You and I were born without choosing to, to parents we did not choose, into bodies we haven’t chosen, into a region of this planet we did not get to choose, during a period of evolutionary history we also did not get to choose.

And we were given a name.

The challenge comes when we grow old and wise enough to put all of life’s circumstances together and begin to question who we really are and what all this life and death stuff means. And we begin to ask, “What do I do with all of this…potential?”

We start to evolve a bit as we grow older and we begin to stir together our experiences, impressions, feelings, memories, and inner workings into a ball of self-actualization and begin formulating our own life…choosing our own path, despite where we came from. We grow. We suffer. We learn. We grow…stronger. Wash, rinse, repeat.

For me, part of my evolution insisted on a name change, and I went from being a “Robirds” to a “Stone.”

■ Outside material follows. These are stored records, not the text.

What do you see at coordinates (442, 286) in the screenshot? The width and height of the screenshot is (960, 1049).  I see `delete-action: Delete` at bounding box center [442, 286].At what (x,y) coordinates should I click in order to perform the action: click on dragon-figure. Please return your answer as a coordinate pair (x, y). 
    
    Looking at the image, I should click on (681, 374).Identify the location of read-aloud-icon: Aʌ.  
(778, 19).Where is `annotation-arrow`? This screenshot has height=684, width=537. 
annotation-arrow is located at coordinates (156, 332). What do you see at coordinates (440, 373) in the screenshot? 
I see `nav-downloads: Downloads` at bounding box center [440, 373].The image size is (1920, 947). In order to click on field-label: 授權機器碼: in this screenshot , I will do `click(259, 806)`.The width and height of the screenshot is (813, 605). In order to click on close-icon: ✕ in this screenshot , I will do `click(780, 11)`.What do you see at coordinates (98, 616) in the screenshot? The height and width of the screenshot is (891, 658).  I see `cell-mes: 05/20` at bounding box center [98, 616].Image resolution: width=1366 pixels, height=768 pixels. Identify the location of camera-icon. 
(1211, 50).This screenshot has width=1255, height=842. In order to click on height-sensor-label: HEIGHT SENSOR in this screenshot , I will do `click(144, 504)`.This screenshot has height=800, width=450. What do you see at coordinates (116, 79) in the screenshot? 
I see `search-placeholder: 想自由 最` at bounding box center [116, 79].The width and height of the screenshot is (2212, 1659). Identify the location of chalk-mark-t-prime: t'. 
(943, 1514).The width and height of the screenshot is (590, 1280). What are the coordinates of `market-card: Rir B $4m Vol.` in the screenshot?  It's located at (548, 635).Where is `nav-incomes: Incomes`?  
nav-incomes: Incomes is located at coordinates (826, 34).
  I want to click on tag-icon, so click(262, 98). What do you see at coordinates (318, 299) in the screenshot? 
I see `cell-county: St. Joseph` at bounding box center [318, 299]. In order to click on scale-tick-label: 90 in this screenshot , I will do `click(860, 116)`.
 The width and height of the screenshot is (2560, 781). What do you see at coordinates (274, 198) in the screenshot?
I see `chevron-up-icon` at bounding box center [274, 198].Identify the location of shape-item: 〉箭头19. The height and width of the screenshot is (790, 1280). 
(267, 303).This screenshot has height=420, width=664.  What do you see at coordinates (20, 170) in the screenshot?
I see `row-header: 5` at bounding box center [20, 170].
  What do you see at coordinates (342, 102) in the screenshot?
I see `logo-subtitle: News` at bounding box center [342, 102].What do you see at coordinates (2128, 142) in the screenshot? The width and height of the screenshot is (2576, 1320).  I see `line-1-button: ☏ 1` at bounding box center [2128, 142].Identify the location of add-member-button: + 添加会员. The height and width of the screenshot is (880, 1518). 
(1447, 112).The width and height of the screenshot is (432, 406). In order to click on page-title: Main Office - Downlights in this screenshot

Looking back through my scattered family tree, I discovered that I had a great-great Grandmother, Eda Stone, a Native American Cherokee who passed away on my birthday (but back in 1914). So using “Stone” as my new last name felt natural and true for my family, and was necessary for me to move forward.

This change has been a challenging and surreal experience, but overall it has been incredibly liberating, to say the least. One more thing that I can control.

I am very proud of who I am…who I am becoming.